Nall was not arrested upon a governor’s warrant because Oregon’s governor had not requested extradition.3 Thus, while the federal extradition clause creates a mandatory duty to deliver fugitives upon proper demand, no demand had been made for Nall under chapter 10.88 RCW. See Boutwell, 90 Wn.2d at 839 (summary extradition procedures operate exclusively between governors).
Nor was Nall arrested on a warrant issued by a Washington judge or magistrate. Thus, the Clallam officers had authority to arrest based only on RCW 10.88.330(1). And this allowed them to arrest Nall only upon “reasonable information.” RCW 10.88.330(1). Because the only information the Clallam officers had was the fact that the Multnomah sheriff had a warrant for Nall’s arrest, the question is whether that was reasonable information in light of the undisputed fact that the Oregon warrant was bad.
Finally, the dissent questions whether Manee applies because it involved only Washington officers. But if the Oregon warrant was invalid in Oregon, it surely did not become valid and thereby provide “reasonable information” simply by faxing it across a state line. In short, the Clallam officers were entitled to rely upon Oregon law enforcement *654officials to provide “reasonable information” (probable cause) for the arrest. But they were not entitled to take the good without also accepting the bad. The Oregon warrant was invalid and the trial court did not err in suppressing evidence seized during Nall’s arrest.
Affirmed.
Morgan, J., concurs.
Oregon law authorizes “Local Supervisory Authorities” to issue arrest warrants for parole or postprison supervision violations. Or. Rev. Stat. § 144.340(2)(b). The Oregon legislature has defined “Local Supervisory Authority” as the “state or local corrections agency or official designated ... by that county’s board of county commissioners or county court” to operate corrections supervision services or custodial facilities. Or. Rev. Stat. § 144.087. In Multnomah County, the sheriff’s office and the Adult Community Justice Department are the county’s supervisory authority. Thus, an arrest warrant issued by either Adult Community Justice or the sheriff’s office is not reviewed by the court but instead by the agency prior to issuance. Or. Rev. Stat. § 144.350-.360.

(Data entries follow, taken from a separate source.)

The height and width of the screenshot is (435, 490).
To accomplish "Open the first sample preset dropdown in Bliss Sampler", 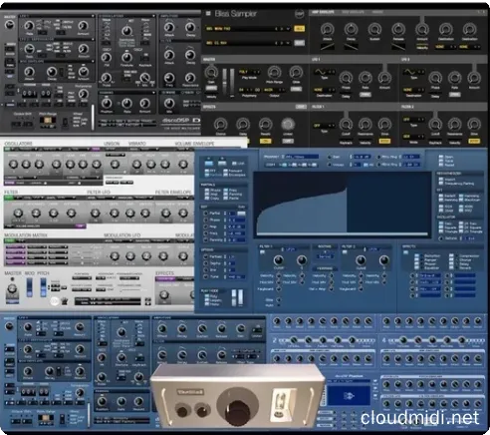I will click(248, 29).
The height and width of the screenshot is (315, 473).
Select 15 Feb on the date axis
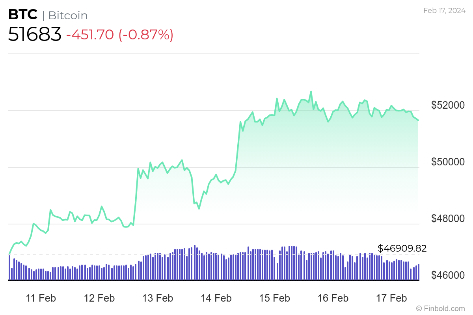pos(274,298)
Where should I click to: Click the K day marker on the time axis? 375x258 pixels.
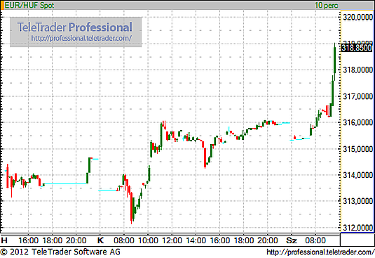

Compare with United States v. Leon, 468 U.S. 897, 104 S. Ct. 3405, 82 L. Ed. 2d 677 (1984); Massachusetts v. Sheppard, 468 U.S. 981,104 S. Ct. 3424, 82 L. Ed. 2d 737 (1984) (federal good faith exception).
The dissent relies on Michigan v. Doran, 439 U.S. 282, 99 S. Ct. 530, 58 L. Ed. 2d 521 (1978). But in Doran, the defendant challenged an extradition request by Arizona’s governor of Michigan’s governor. The Supreme Court held that “once the governor of the asylum state has acted on a requisition for extradition based on the demanding state’s judicial determination that probable cause existed, no further judicial inquiry may be had on that issue in the asylum state.” Doran, 439 U.S. at 290. Here, we do not have a govemor-to-govemor request and, more importantly, no Oregon judge determined that probable cause existed for the warrant.